On his way down, he encountered a woman in a wheelchair. He wasn’t going to abandon her. His mother said of him, “My son was a Marine, so you know he wasn’t going to leave anybody behind.”
Like so many others, Benjamin Clark died that day. A chef known for his fabulous meatloaf, for remembering peoples’ names, for noting favorite meals, he sacrificed his life to help others.
As Michael Daly wrote of this unsung hero, “The enormity of Benjamin Clark’s sacrifice is made apparent by the photos of his own five children hanging in his mother’s home. He had been happily married to a wonderful woman, LaShawn Clark, and he had been the happiest of dads.”
More than 1200 people attended the memorial service for Benjamin Clark. Many in the crowd that day were alive because of his heroic efforts.
Perhaps the heroes in your life haven’t performed in such dramatic fashion, but we all have them. There are people in your life who might escape your notice if you don’t take the time to pay attention. Make a list, pick up the phone, craft a message to someone who has been heroic for you. It might surprise them to know you feel that way about them.

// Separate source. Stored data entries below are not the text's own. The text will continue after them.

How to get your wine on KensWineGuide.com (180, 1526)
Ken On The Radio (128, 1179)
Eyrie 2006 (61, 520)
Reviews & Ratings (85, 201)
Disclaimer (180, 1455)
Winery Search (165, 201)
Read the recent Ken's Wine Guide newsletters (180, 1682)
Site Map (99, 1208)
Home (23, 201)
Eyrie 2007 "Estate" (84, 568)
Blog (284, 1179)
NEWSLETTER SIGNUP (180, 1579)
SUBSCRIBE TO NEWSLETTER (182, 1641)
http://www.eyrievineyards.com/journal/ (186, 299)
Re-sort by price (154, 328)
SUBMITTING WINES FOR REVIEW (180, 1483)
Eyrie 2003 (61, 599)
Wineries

On Good Friday, a man was standing in the crowd watching a procession of condemned men on their way to the cross. The last man in the pitiful line stumbled and fell. The execution detail knew that the man was so weak from the torture he had endured and the blood he had lost that he couldn’t make it without help. They picked that man, Simon the Cyrene, out of the crowd to carry the cross beam the rest of the way. Some might say he was forced to do it. I believe he was willing to do it. And he did.
People don’t get up in the morning and decide to be heroic. Circumstances present themselves, opportunities are available. Simon made the most of the moment. So did Benjamin Clark.
Thank you, Lord, for people who seize the moment and do things that matter.